### Your tasks
[1] In the issue about extracted facts losing context, which Target app does the user say they have been using?
[2] Reproduce the issue about extracted facts losing context, starting with "When the extraction" and going on through "my email inbox.".
### Excerpted text ###
Skip to content

Extracted facts lose context when compressing multi-fact statements #33

@brgsk

Description

@brgsk

Problem

When the extraction pipeline compresses conversation context into atomic facts, it sometimes drops critical contextual details that were "obvious" in the original conversation but are essential for answering questions at retrieval time.

Example (LongMemEval 51a45a95)

Original conversation turns:

USER: I like the idea of using a binder with labeled sections. I've been using the
      Cartwheel app from Target and it's been really helpful...
USER: I actually redeemed a $5 coupon on coffee creamer last Sunday, which was a
      nice surprise since I didn't know I had it in my email inbox.
USER: I shop at Target pretty frequently, maybe every other week.

Extracted facts:

  1. User redeemed a $5 coupon on coffee creamer on 2023-05-28, which was a surprise since User didn't know they had it in their email inbox.
  2. User shops at Target pretty frequently, approximately every other week.
### Extracted entries ###
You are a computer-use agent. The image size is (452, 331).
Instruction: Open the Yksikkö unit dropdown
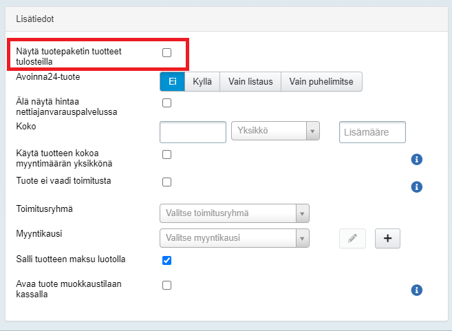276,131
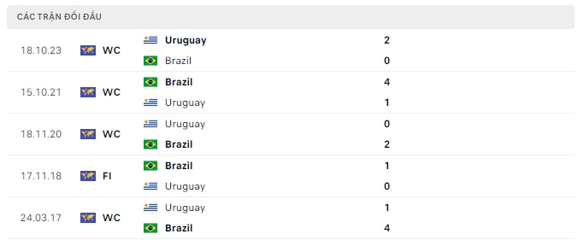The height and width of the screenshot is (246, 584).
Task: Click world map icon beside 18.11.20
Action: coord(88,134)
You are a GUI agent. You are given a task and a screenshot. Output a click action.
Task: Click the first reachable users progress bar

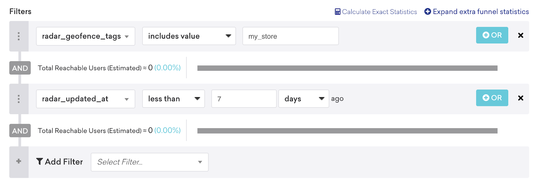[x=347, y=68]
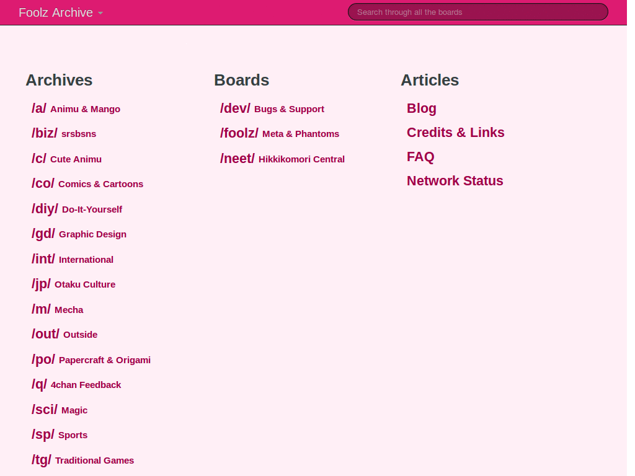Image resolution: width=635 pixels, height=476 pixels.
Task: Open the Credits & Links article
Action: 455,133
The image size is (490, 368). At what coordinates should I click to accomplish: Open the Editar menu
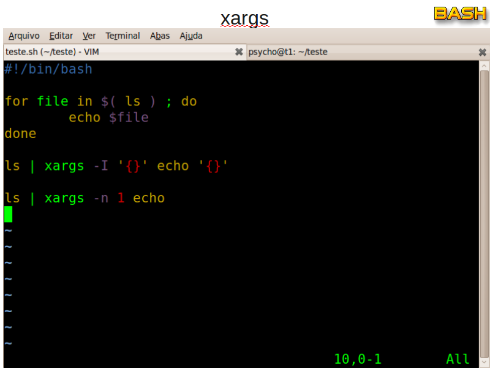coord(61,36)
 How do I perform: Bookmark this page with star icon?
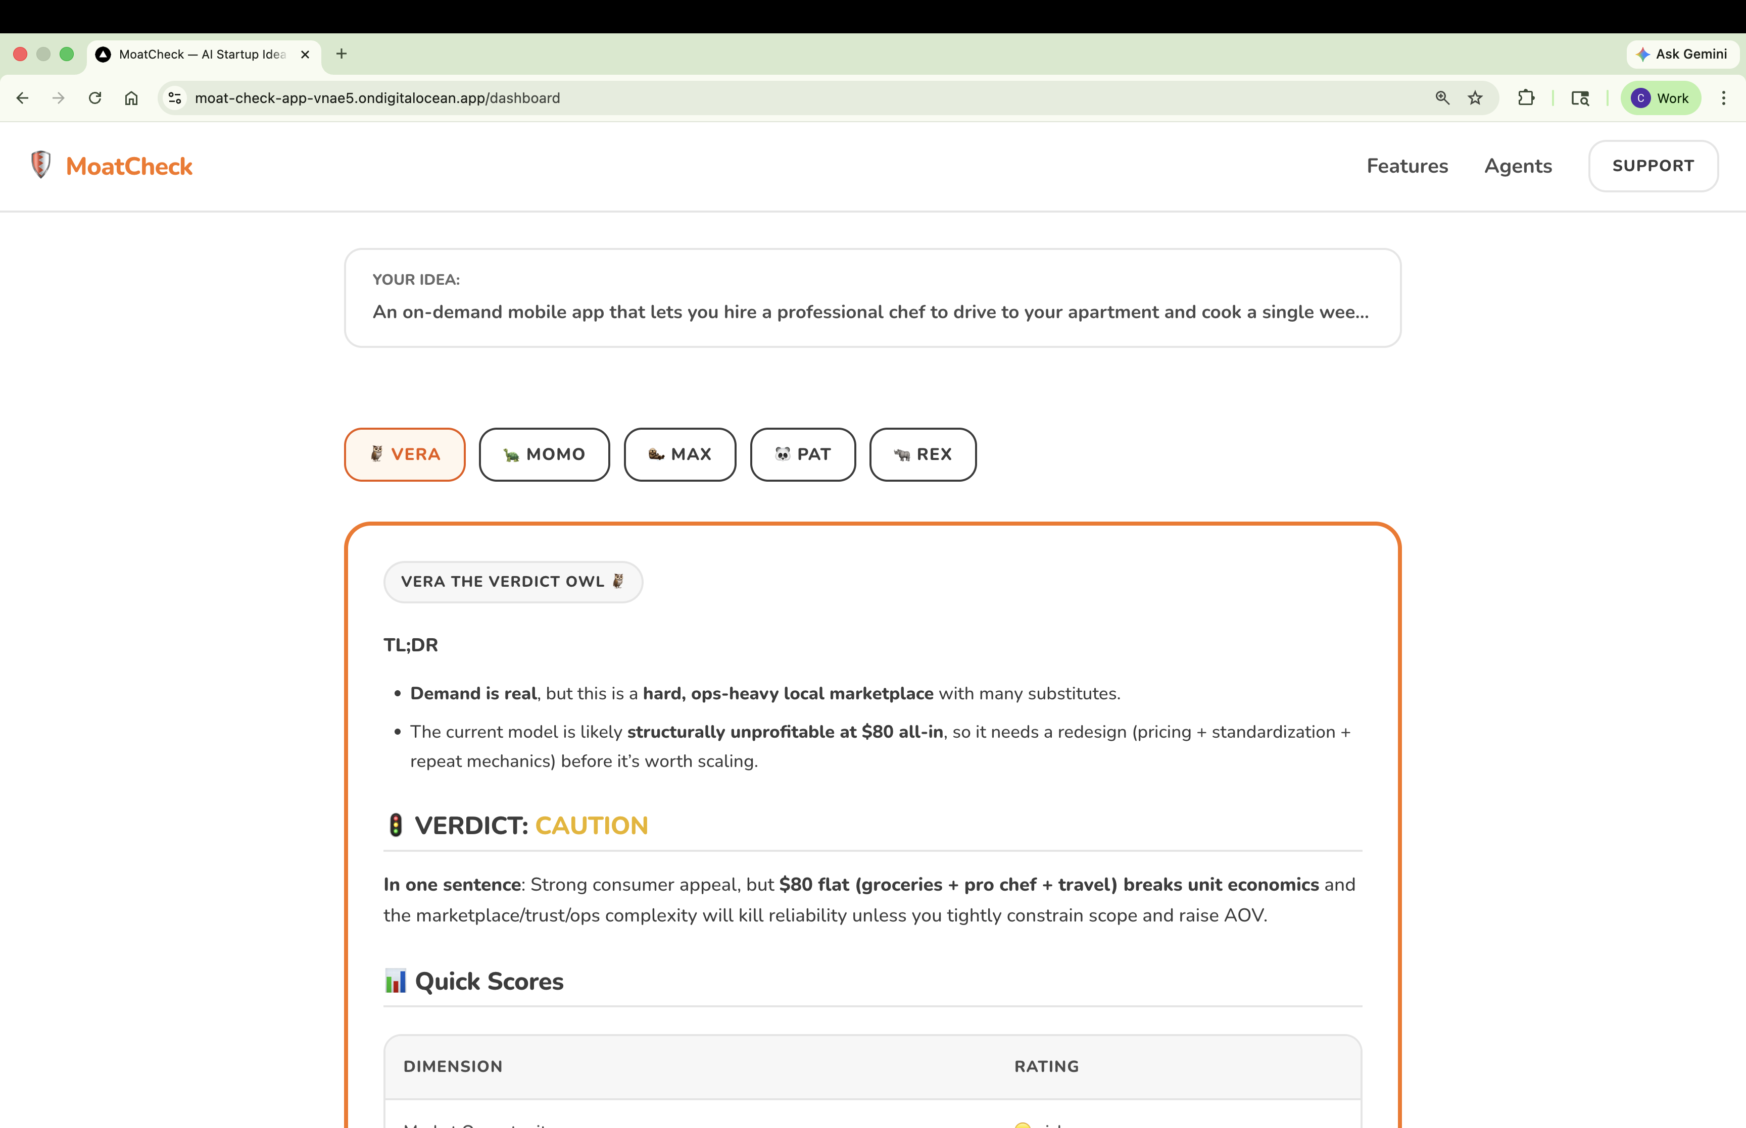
###
### Worked answers
[1] The Cartwheel app.

[2]
When the extraction pipeline compresses conversation context into atomic facts, it sometimes drops critical contextual details that were "obvious" in the original conversation but are essential for answering questions at retrieval time.

Example (LongMemEval 51a45a95)

Original conversation turns:

USER: I like the idea of using a binder with labeled sections. I've been using the
      Cartwheel app from Target and it's been really helpful...
USER: I actually redeemed a $5 coupon on coffee creamer last Sunday, which was a
      nice surprise since I didn't know I had it in my email inbox.